▶ [Source records]
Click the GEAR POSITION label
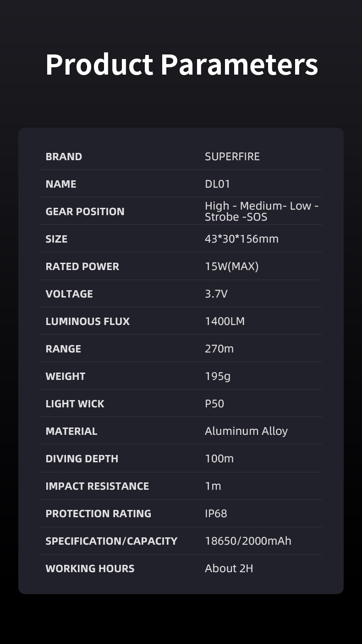362x644 pixels. coord(85,211)
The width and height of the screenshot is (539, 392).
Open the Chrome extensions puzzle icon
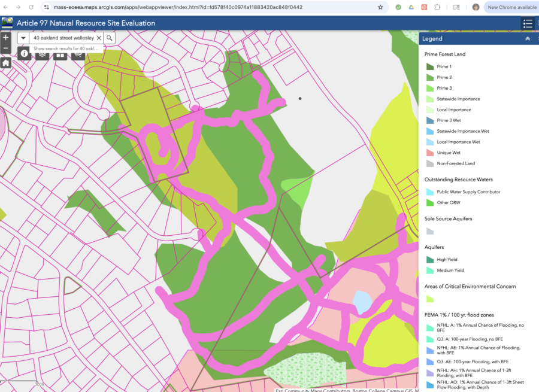click(x=438, y=7)
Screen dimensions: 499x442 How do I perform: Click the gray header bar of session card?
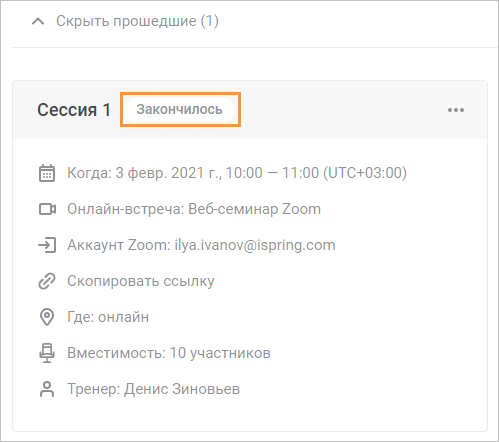250,110
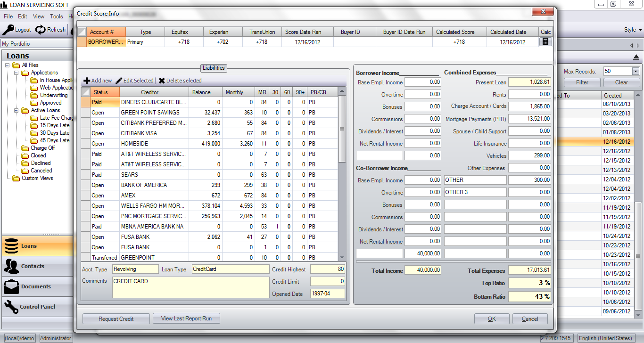Open the Style dropdown menu
The image size is (644, 343).
click(x=633, y=30)
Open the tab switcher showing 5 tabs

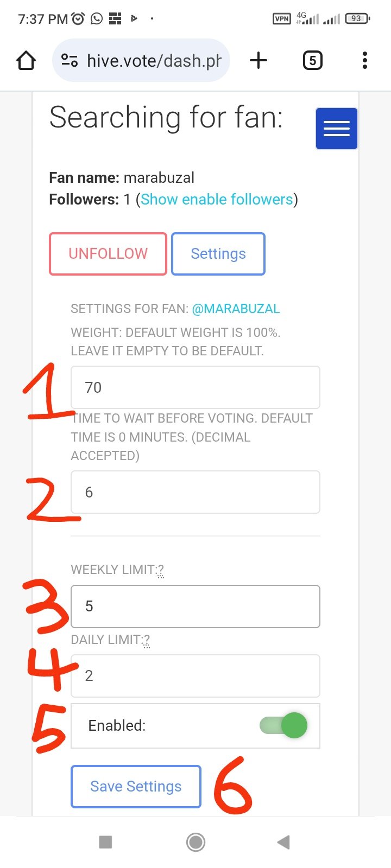click(x=312, y=60)
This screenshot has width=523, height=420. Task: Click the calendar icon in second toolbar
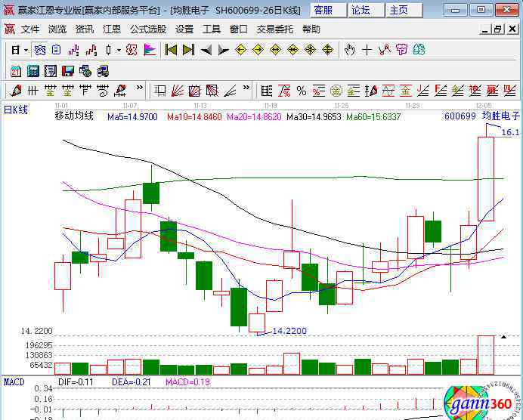(x=15, y=71)
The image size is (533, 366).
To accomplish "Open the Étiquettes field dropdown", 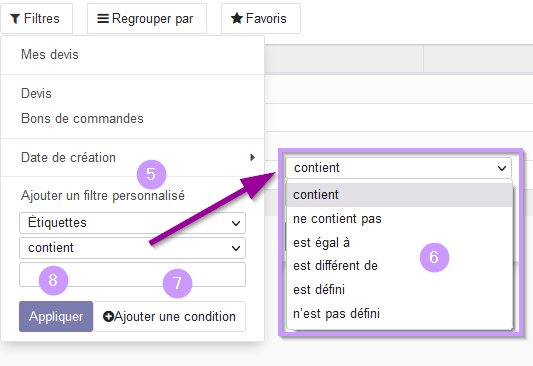I will pos(133,223).
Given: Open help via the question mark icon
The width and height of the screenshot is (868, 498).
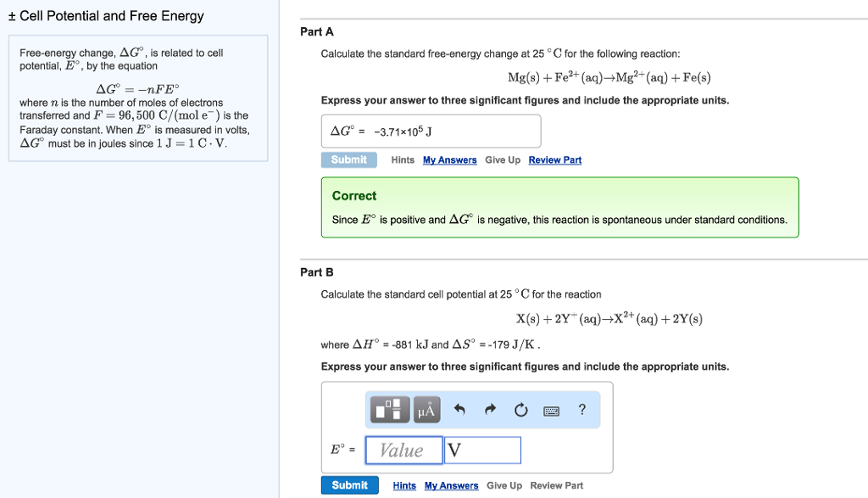Looking at the screenshot, I should [581, 409].
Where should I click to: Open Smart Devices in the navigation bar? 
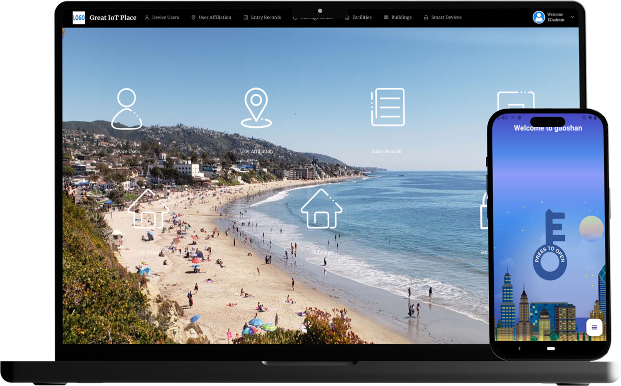(442, 17)
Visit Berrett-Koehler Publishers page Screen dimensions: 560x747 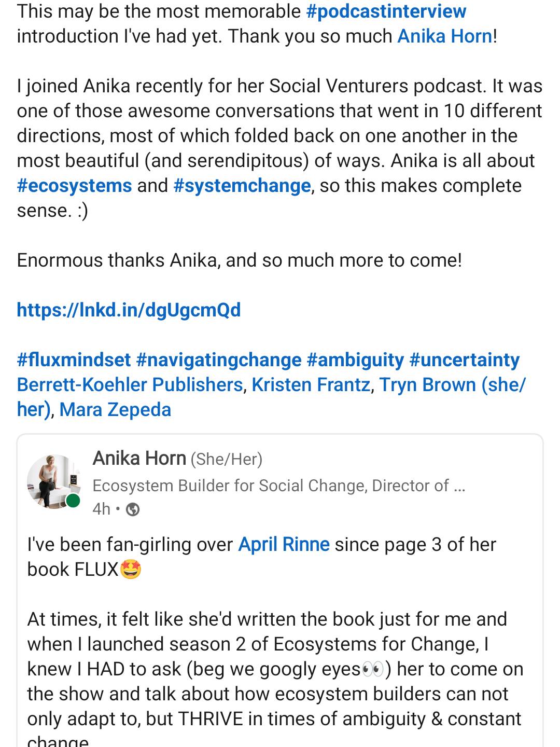[x=130, y=385]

▶ [Task instructions] Set the pictures aside and transcribe exactly the stretch of lines above, beginning with the one holding "Open the Chrome extensions puzzle icon" and ending with the one holding "The image size is (533, 366).".

▶ [Task result]
Open the Chrome extensions puzzle icon
click(x=438, y=7)
Screen dimensions: 499x442 How do I perform: Click the gray header bar of session card?
250,110
Open the Style dropdown menu
The image size is (644, 343).
click(x=633, y=30)
Open the tab switcher showing 5 tabs

click(x=312, y=60)
This screenshot has width=523, height=420. Task: Click the calendar icon in second toolbar
(x=15, y=71)
The image size is (533, 366).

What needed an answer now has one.